Si è spento Luigi Baldan, combattè Hitler senz’armi
MIRANO. Combatté Hitler senza mai imbracciare un fucile. Si è spento ieri a Mirano, alla soglia dei cent’anni, Luigi Baldan, l’eroe della resistenza non armata contro il nazifascismo. Era stato ricordato anche nei giorni scorsi, per la Giornata della memoria, lui che della Shoah era stato un testimone coraggioso, sabotando la macchina di sterminio messa in piedi dai nazisti nei campi di concentramento.

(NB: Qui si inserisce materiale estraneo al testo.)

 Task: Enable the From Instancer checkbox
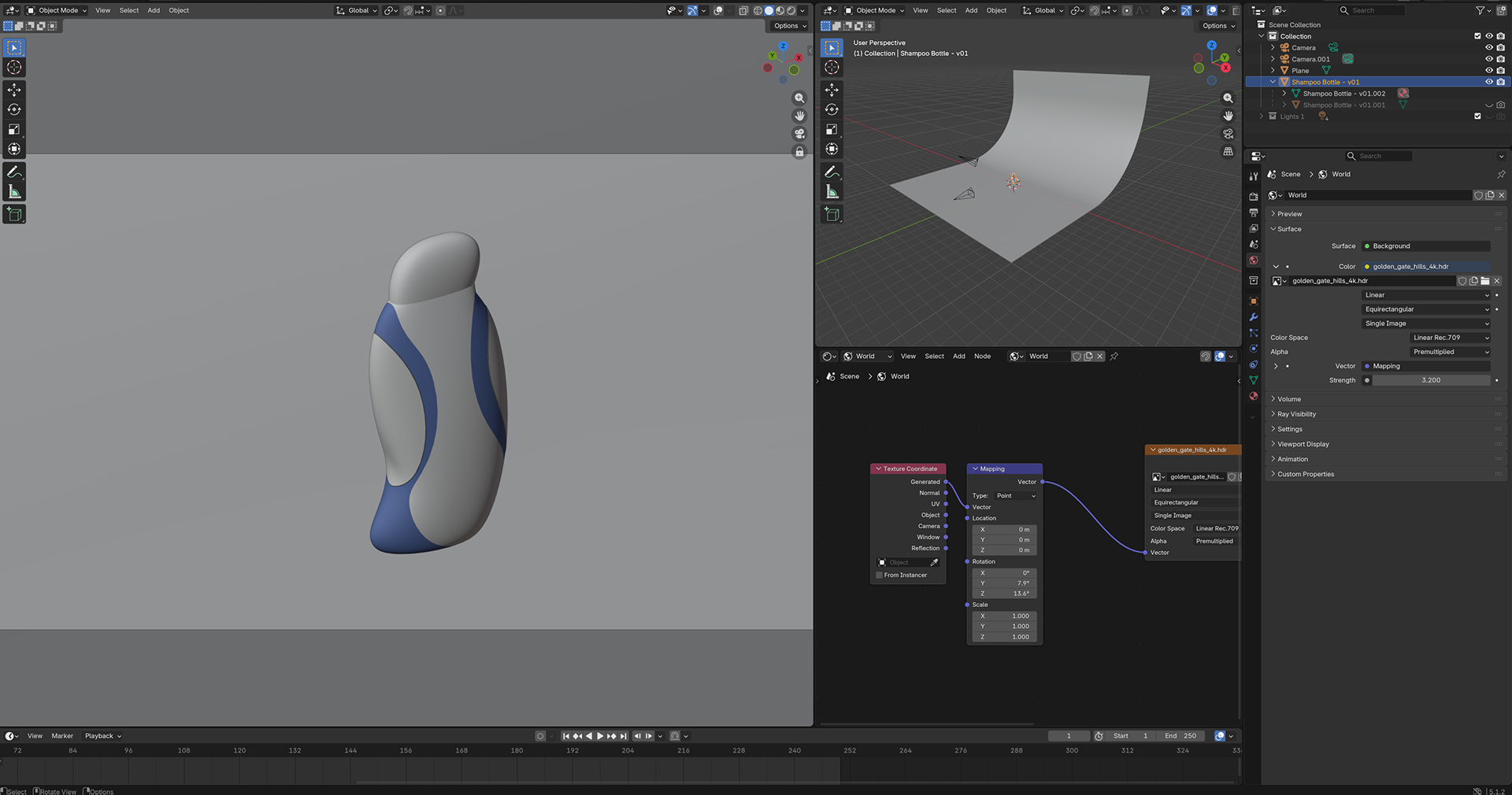click(880, 575)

Marinaio motorista della marina militare italiana, Baldan fu fatto prigioniero e messo ai lavori forzati come meccanico al servizio della grande Germania, nel campo di Sackisch Kudowa, in Polonia, dal 1944 al 1945. In quei lunghi mesi da internato militare, riuscì a sabotare la produzione bellica tedesca e nel contempo aiutò, dando loro quel poco che aveva da mangiare, alcune ragazze ebree internate nel suo stesso campo, salvandone dalla fucilazione una in particolare, responsabile di aver rotto un macchinario. Dal dopoguerra a oggi, nelle numerose testimonianze di quegli eventi, Baldan aveva sempre motivato così la sua opera di coraggio: «Il cuore mi diceva: aiutale, se puoi». Era uno degli ultimi testimoni viventi della tragedia dell’Olocausto, un “partigiano” non combattente, che colpì la follia nazista dal suo interno, mettendo al servizio della libertà le sue competenze e i suoi valori.

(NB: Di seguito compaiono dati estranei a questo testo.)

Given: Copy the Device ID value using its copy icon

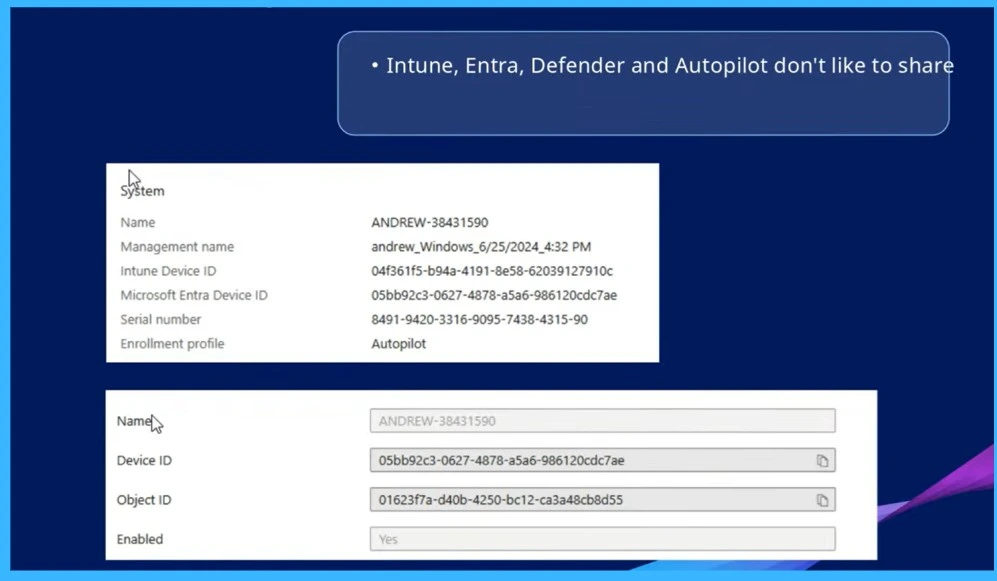Looking at the screenshot, I should click(823, 460).
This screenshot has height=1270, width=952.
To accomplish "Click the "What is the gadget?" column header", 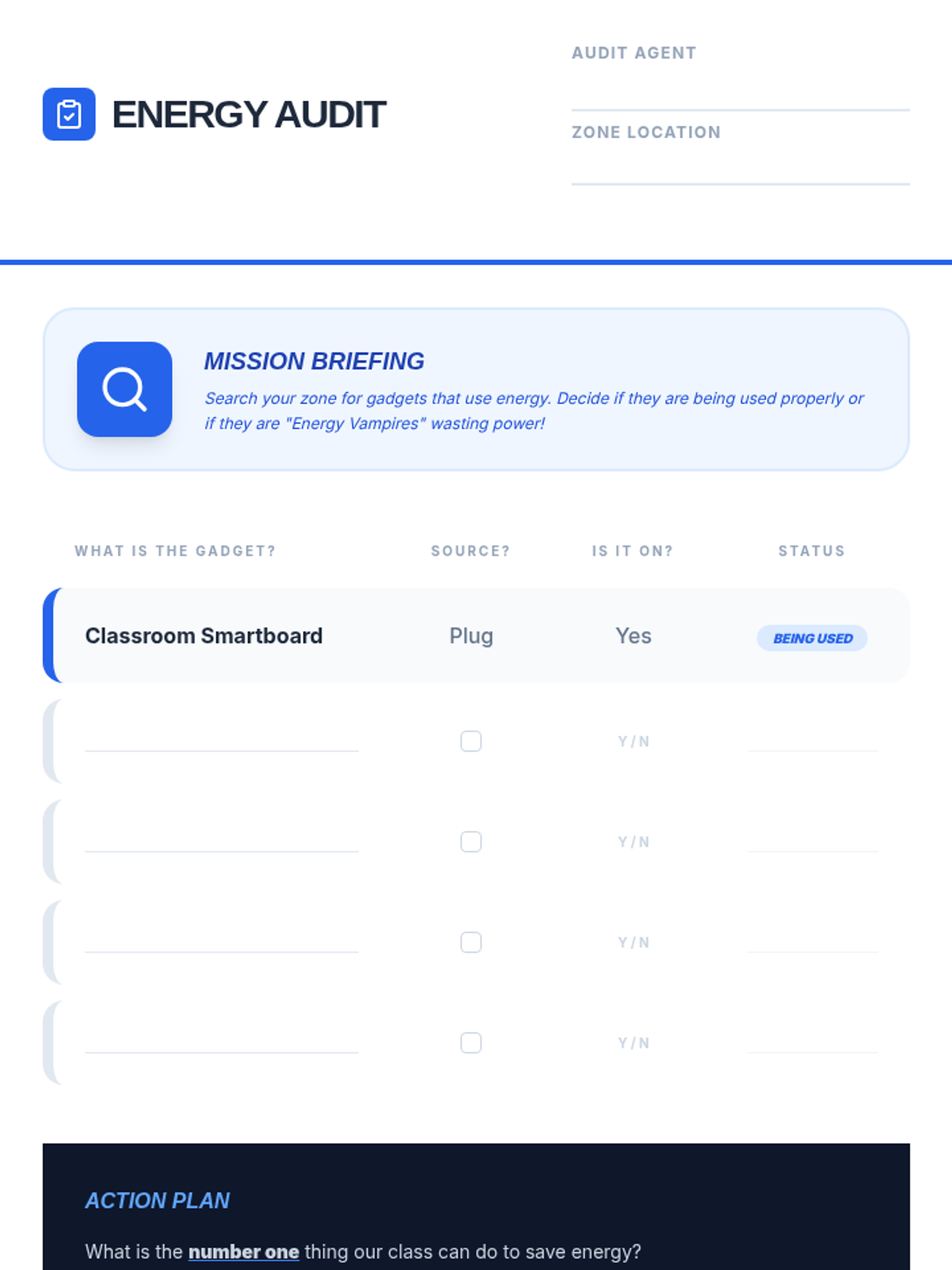I will (x=175, y=551).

Scrisse anche un libro, pubblicato nel 2007 e intitolato “Lotta per sopravvivere, la mia resistenza non armata contro il nazifascismo”, edito da Cafoscarina. Un documento tradotto da poco anche in francese, grazie a Ginette, figlia di una di quelle ragazze ebree deportate, che viveva in Francia e che durante la guerra finì nello stesso lager di Baldan.

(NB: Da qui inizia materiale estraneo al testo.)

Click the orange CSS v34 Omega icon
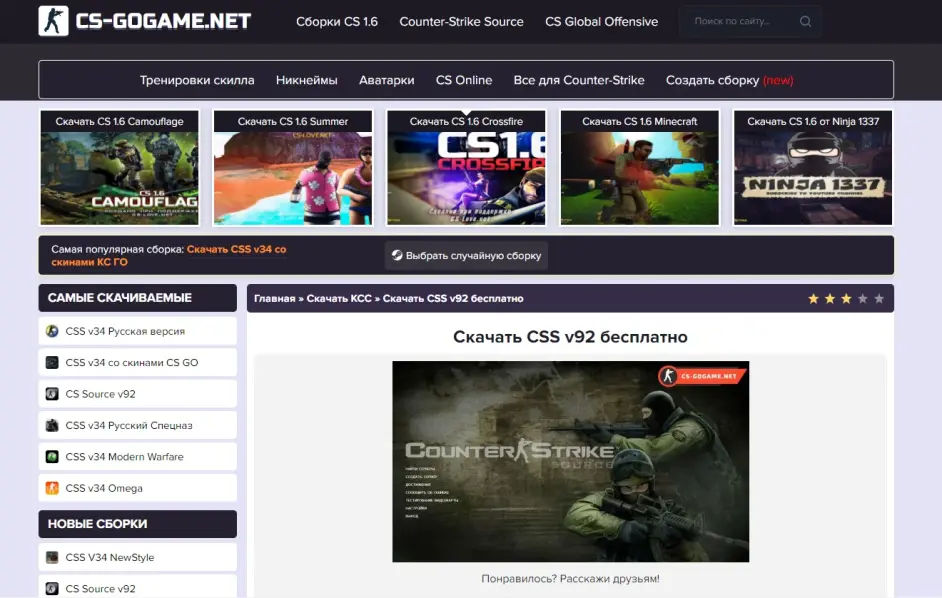 (x=52, y=489)
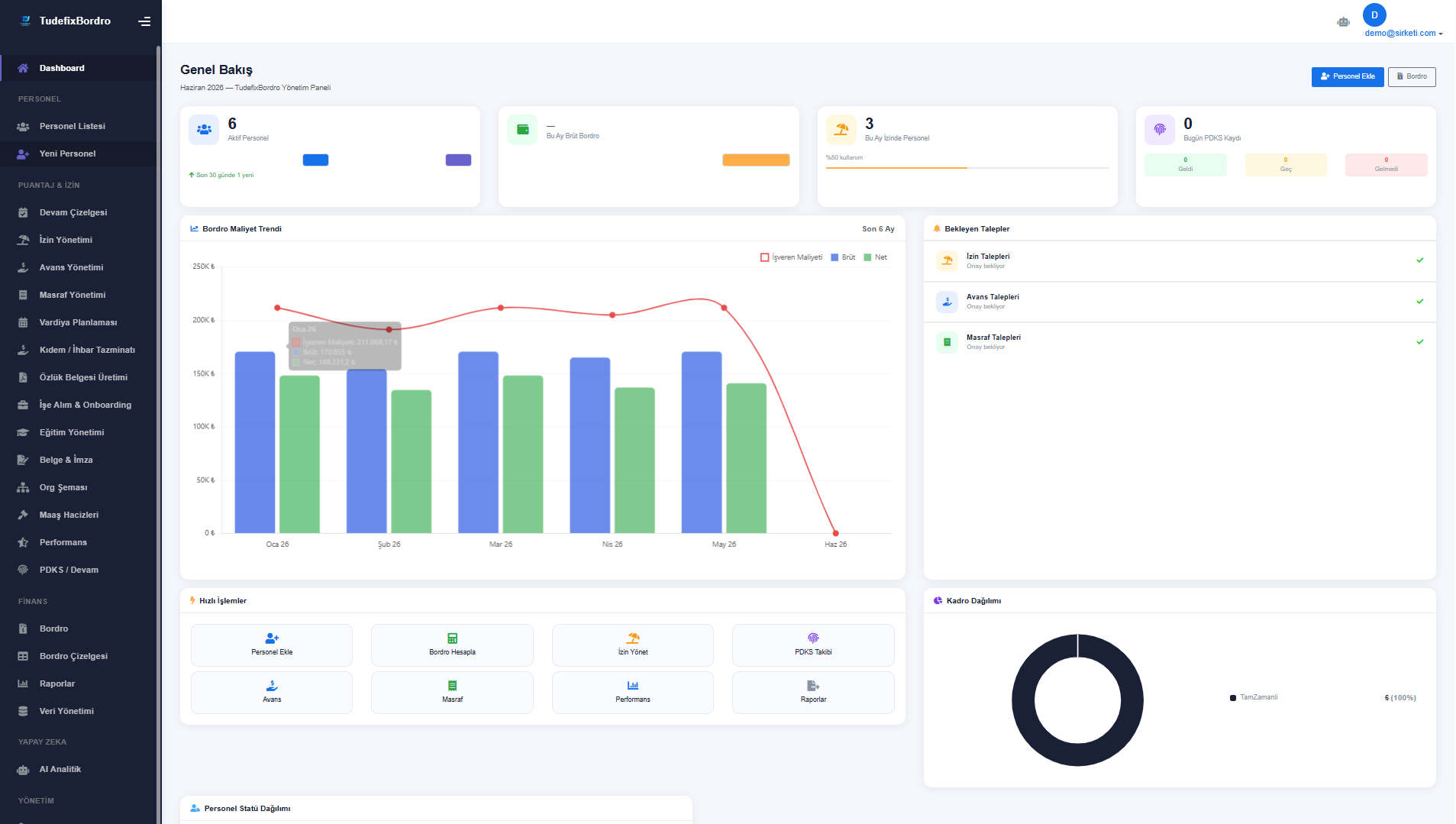The image size is (1456, 824).
Task: Open the demo@sirketi.com account dropdown
Action: tap(1403, 33)
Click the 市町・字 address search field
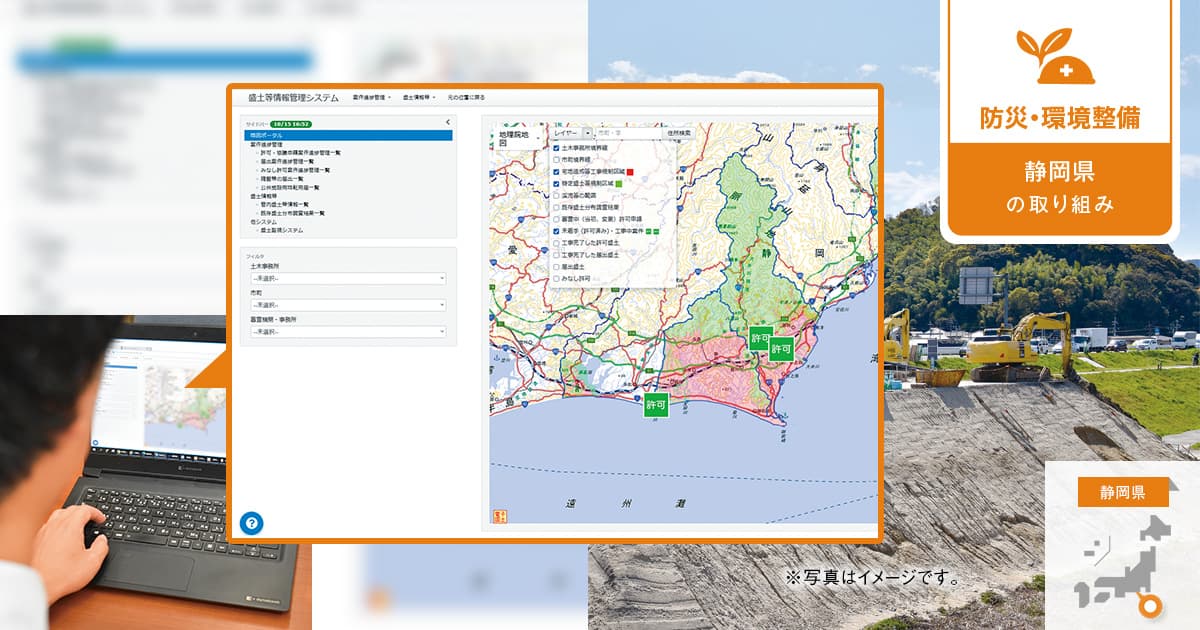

Lo scorso novembre il figlio del meccanico novantanovenne, Sandro, da sempre a fianco del padre nella difficile opera di diffusione della memoria di quei fatti, volle ripercorrere la sua avventura, visitando l’ex campo di lavoro polacco, nella città oggi chiamata Kudowa Zdroj, località termale ai confini con la Repubblica Ceca. Poté così vedere con i suoi occhi la zona delle baracche del campo di prigionia del padre, ora adibita ad area residenziale pubblica e visitare la fabbrica, ormai in parte dismessa, dove lavorava con le ragazze ebree per la produzione di pezzi meccanici di aerei destinati alla ditta tedesca VDM.
Oltre a Sandro, Luigi Baldan lascia i figli Caterina e Paolo e la moglie Marilena Berton. I funerali si terranno nei primi giorni della settimana in duomo a Mirano.